In Kissing Coppers, as well as many other Banksy pieces, iconic figures and images are not simply displayed, but rather deconstructed and juxtaposed into an atypical context oftentimes delivering a critique of an aspect of our society. In this way, graffiti has evolved tremendously from its origins of profane messages and slurs scribbled on buildings. Concerning the evolution and variation in street art, Banksy himself has remarked “Some of it will be pretty elaborate and some will just be a scrawl on a toilet wall.”

== Removal and sale ==
The evocative piece received considerable damage due to repeated vandalism. These attacks were indicative of the country's attitude toward homosexuality at the time with London police reporting a 28% increase in homophobic hate crimes over the previous four years as of 2011.

Due to the consistent damaging assaults to Kissing Coppers, Prince Albert Pub decided to have the piece removed and transferred to canvas, replacing it with a replica in 2008. The owner of the pub, Chris Steward, ultimately made the decision to sell the original. The sale occurred in February 2014 at an auction in Miami. It was sold for $575,000, which was considered relatively low based on previous estimates of it selling for closer to $700,000. The pub utilized the money from the sale to continue functioning in a competitive bar market.

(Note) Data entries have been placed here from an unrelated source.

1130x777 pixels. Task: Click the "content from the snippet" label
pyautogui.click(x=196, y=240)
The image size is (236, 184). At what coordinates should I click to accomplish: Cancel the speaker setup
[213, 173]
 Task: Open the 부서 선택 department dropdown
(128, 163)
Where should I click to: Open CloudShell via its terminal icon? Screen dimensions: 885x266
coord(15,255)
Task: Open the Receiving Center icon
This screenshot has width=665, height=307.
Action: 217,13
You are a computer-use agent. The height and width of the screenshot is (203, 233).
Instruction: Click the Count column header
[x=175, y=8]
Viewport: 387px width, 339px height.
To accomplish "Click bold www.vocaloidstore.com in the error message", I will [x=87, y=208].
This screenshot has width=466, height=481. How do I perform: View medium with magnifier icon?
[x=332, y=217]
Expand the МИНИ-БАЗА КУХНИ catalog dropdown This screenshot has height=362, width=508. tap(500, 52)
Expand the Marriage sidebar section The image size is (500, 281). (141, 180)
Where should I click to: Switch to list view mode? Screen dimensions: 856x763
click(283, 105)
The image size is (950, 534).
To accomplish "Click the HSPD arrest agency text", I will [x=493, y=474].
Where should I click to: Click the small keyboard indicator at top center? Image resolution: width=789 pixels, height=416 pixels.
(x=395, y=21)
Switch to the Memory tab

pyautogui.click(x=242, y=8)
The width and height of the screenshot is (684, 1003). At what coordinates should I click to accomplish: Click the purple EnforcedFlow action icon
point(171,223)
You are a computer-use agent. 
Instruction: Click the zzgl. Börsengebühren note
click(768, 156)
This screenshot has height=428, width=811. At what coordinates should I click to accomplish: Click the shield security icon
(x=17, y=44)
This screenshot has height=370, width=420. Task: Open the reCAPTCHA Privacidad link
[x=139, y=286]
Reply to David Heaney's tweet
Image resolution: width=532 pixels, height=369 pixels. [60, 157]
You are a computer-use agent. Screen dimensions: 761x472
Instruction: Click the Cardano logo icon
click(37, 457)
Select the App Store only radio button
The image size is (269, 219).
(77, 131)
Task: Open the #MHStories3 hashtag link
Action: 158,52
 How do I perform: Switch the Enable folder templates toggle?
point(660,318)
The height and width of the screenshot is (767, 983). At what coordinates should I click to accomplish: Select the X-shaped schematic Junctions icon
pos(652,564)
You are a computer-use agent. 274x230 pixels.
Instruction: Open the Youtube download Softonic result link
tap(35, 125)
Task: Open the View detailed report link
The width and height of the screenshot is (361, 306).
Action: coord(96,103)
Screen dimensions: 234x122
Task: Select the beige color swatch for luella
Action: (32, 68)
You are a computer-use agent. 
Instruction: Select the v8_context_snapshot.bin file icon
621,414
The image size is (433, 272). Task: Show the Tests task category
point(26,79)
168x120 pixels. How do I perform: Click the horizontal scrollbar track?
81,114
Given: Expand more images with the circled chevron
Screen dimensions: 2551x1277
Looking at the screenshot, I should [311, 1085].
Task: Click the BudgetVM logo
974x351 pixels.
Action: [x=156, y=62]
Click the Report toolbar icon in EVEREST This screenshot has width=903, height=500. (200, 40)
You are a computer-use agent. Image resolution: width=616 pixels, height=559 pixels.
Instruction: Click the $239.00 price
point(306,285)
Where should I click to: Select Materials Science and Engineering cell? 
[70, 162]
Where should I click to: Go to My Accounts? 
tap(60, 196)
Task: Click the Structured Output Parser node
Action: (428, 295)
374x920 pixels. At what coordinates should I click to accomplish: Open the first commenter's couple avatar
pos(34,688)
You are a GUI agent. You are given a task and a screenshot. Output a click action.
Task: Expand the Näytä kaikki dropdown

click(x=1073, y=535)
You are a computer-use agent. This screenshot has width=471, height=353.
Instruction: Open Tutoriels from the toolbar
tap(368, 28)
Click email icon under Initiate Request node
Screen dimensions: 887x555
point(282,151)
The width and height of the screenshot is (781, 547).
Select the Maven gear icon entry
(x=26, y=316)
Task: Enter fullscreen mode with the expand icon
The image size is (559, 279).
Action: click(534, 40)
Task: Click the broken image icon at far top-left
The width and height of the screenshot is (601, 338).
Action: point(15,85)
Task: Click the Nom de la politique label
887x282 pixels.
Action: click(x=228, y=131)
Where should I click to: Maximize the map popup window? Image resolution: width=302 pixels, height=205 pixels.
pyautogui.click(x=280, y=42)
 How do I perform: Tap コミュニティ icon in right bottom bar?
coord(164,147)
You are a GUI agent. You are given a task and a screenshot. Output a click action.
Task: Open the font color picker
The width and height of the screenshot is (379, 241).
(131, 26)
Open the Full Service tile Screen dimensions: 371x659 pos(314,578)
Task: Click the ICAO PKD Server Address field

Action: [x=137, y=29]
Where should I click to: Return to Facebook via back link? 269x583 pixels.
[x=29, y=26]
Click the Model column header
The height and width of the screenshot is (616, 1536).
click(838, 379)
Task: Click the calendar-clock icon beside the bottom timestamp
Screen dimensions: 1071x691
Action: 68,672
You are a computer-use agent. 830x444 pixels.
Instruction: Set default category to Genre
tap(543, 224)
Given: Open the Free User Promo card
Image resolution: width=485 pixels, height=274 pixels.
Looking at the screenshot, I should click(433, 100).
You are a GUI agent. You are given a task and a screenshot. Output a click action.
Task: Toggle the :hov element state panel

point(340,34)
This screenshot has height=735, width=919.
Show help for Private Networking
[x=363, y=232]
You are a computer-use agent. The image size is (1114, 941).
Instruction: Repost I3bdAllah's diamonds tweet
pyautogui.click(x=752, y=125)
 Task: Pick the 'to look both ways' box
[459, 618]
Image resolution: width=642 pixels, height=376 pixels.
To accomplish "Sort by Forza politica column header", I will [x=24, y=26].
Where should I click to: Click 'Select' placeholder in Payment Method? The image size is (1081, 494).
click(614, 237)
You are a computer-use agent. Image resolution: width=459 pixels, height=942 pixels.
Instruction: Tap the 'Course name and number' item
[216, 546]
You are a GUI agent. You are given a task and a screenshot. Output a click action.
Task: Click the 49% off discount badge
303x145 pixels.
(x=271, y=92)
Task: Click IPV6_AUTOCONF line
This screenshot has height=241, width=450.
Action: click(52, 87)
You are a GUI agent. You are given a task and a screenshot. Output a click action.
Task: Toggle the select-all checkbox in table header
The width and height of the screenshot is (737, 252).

There was considerable backlash resulting from the sale. Many argued against the Pub’s decision advocating that the removal of Kissing Coppers was not only a devastating loss for the vibrant community of Brighton, but also a hypocrisy to the purpose of street art. Banksy, as a widely known and admired artist, could easily just create and sell his work privately for considerable sums of money, but instead he continues to pursue public street art. Therefore, some scholars see it as a wrongdoing to privatize what is deliberately meant for the masses.

== Interpretations ==
Given the identity of Banksy is unknown, there is oftentimes significant speculation around the message behind his conceptions with Kissing Coppers being no exception. Primarily, scholars seem to disagree on whether the principal message of the work is one of advocation for the public acceptance of homosexuality or rather a simple mockery of authority and law enforcement officers. Those who believe the latter to be the case point to the way in which Banksy’s portrays other authority figures in his art. For example, similarly to Kissing Coppers, Banksy has created stencils depicting Queen Victoria as lesbian. According to this interpretation, Banksy simply uses homosexuality as an example of a common identity for which people are discriminated against to call into question the moral and societal authority of individuals such as policemen and the Queen. In contrast, other scholars view Kissing Coppers as a revolutionary piece of art that aims to normalize and cultivate an increased societal acceptance of homosexuality.